### Information shown

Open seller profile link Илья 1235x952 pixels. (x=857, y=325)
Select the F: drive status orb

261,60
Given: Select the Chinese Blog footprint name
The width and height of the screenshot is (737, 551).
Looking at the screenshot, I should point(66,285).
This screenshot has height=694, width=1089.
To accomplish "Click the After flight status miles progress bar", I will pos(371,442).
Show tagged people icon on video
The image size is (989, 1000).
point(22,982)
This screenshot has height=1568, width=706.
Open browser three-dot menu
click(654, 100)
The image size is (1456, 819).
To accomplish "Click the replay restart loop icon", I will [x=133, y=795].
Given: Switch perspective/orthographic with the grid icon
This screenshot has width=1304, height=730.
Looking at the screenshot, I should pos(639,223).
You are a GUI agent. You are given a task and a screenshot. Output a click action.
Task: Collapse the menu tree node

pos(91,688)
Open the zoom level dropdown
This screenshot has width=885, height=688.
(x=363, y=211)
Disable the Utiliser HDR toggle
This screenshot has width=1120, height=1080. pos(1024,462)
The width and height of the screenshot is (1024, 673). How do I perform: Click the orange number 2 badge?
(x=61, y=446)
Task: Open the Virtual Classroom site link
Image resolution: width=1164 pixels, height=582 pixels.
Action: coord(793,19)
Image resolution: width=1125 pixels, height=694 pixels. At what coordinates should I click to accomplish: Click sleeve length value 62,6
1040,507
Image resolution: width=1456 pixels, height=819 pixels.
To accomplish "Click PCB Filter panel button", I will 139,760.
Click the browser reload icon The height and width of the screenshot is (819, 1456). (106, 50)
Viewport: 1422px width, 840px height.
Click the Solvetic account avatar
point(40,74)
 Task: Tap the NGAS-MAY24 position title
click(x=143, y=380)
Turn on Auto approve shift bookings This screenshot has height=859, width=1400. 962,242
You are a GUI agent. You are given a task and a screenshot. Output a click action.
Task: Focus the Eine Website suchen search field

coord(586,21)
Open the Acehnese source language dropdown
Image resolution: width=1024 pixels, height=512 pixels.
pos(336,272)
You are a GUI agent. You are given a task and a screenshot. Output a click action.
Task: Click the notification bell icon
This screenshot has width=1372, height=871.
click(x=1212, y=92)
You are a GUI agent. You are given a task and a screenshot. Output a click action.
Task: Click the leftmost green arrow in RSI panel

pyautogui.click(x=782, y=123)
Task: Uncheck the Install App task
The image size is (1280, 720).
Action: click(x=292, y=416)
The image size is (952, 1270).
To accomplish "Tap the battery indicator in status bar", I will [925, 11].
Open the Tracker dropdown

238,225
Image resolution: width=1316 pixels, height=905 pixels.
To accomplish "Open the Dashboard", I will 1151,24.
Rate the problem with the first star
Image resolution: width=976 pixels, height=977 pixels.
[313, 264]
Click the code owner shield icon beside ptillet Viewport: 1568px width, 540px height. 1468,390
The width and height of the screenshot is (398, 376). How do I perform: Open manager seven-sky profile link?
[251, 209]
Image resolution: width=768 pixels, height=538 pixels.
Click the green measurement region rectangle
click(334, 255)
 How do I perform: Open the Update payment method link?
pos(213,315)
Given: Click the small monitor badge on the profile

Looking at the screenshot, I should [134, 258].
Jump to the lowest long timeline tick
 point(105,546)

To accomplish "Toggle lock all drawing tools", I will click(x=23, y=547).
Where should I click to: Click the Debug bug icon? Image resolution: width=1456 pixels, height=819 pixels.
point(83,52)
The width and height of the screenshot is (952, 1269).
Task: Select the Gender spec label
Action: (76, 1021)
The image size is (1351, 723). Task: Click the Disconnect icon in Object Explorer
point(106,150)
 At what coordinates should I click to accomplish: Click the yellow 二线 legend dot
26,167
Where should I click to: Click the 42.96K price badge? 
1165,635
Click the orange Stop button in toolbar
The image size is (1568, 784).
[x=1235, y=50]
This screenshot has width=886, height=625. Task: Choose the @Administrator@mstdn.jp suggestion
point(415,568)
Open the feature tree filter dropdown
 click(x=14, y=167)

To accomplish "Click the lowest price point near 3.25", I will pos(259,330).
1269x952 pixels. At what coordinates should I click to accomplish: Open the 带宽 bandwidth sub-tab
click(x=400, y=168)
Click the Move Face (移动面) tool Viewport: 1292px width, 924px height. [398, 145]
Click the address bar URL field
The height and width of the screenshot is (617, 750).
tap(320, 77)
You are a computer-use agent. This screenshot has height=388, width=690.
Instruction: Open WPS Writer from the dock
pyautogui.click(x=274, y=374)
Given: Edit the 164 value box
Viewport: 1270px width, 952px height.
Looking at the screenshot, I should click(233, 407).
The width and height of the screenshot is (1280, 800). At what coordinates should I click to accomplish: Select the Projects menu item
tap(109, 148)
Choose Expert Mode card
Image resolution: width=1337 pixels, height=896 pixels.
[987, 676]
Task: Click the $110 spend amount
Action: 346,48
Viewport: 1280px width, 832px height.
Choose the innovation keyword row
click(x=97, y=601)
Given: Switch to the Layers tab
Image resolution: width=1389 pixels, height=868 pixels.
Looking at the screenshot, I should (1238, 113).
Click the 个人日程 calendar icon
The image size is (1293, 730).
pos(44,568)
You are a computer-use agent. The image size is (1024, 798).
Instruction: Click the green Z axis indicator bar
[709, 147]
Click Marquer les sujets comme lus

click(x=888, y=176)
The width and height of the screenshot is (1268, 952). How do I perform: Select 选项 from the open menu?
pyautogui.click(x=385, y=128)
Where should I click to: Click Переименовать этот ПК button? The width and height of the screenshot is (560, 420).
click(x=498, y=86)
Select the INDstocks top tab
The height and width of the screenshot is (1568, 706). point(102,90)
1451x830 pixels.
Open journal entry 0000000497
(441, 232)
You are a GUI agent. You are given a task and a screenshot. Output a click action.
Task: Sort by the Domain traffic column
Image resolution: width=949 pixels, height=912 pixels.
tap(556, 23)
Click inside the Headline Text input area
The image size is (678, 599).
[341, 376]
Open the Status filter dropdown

### Set task
Reproduce the entries above verbatim, from the first one through the line that contains "click(x=143, y=380)", including both ends.

### Expected answer
Open seller profile link Илья 1235x952 pixels. (x=857, y=325)
Select the F: drive status orb

261,60
Given: Select the Chinese Blog footprint name
The width and height of the screenshot is (737, 551).
Looking at the screenshot, I should point(66,285).
This screenshot has height=694, width=1089.
To accomplish "Click the After flight status miles progress bar", I will pos(371,442).
Show tagged people icon on video
The image size is (989, 1000).
point(22,982)
This screenshot has height=1568, width=706.
Open browser three-dot menu
click(654, 100)
The image size is (1456, 819).
To accomplish "Click the replay restart loop icon", I will [x=133, y=795].
Given: Switch perspective/orthographic with the grid icon
This screenshot has width=1304, height=730.
Looking at the screenshot, I should pos(639,223).
You are a GUI agent. You are given a task and a screenshot. Output a click action.
Task: Collapse the menu tree node

pos(91,688)
Open the zoom level dropdown
This screenshot has width=885, height=688.
(x=363, y=211)
Disable the Utiliser HDR toggle
This screenshot has width=1120, height=1080. pos(1024,462)
The width and height of the screenshot is (1024, 673). How do I perform: Click the orange number 2 badge?
(x=61, y=446)
Task: Open the Virtual Classroom site link
Image resolution: width=1164 pixels, height=582 pixels.
Action: coord(793,19)
Image resolution: width=1125 pixels, height=694 pixels. At what coordinates should I click to accomplish: Click sleeve length value 62,6
1040,507
Image resolution: width=1456 pixels, height=819 pixels.
To accomplish "Click PCB Filter panel button", I will 139,760.
Click the browser reload icon The height and width of the screenshot is (819, 1456). (106, 50)
Viewport: 1422px width, 840px height.
Click the Solvetic account avatar
point(40,74)
 Task: Tap the NGAS-MAY24 position title
click(x=143, y=380)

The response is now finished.